The input:
= = = = =

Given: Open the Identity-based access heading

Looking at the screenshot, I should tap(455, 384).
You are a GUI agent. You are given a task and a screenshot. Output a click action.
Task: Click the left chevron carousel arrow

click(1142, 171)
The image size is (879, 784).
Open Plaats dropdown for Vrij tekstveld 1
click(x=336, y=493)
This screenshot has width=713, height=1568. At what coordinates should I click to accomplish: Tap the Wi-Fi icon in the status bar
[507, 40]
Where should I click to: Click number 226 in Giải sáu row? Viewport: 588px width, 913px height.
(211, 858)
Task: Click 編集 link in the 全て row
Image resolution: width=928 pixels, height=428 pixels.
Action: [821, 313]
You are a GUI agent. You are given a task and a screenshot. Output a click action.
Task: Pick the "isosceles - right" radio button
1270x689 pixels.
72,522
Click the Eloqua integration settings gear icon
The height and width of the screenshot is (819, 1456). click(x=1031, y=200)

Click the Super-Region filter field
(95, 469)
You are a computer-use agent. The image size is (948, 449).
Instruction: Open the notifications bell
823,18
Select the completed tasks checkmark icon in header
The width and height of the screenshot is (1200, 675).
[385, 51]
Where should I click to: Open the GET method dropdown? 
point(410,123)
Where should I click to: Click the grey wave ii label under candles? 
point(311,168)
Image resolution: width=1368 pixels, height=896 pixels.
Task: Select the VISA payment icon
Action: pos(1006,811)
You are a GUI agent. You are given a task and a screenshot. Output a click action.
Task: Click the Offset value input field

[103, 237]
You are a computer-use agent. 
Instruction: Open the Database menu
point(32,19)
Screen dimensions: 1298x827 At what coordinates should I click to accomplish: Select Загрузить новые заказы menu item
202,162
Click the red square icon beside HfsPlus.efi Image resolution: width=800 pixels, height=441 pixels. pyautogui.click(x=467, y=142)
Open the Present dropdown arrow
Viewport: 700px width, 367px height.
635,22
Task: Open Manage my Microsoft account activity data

= = = = =

Copy, with no alteration, the line that contains "Where should I click to: Click the" and each remaining line of the listing above.

Result of this exercise:
Where should I click to: Click the grey wave ii label under candles? 
point(311,168)
Image resolution: width=1368 pixels, height=896 pixels.
Task: Select the VISA payment icon
Action: pos(1006,811)
You are a GUI agent. You are given a task and a screenshot. Output a click action.
Task: Click the Offset value input field

[103, 237]
You are a computer-use agent. 
Instruction: Open the Database menu
point(32,19)
Screen dimensions: 1298x827 At what coordinates should I click to accomplish: Select Загрузить новые заказы menu item
202,162
Click the red square icon beside HfsPlus.efi Image resolution: width=800 pixels, height=441 pixels. pyautogui.click(x=467, y=142)
Open the Present dropdown arrow
Viewport: 700px width, 367px height.
635,22
Task: Open Manage my Microsoft account activity data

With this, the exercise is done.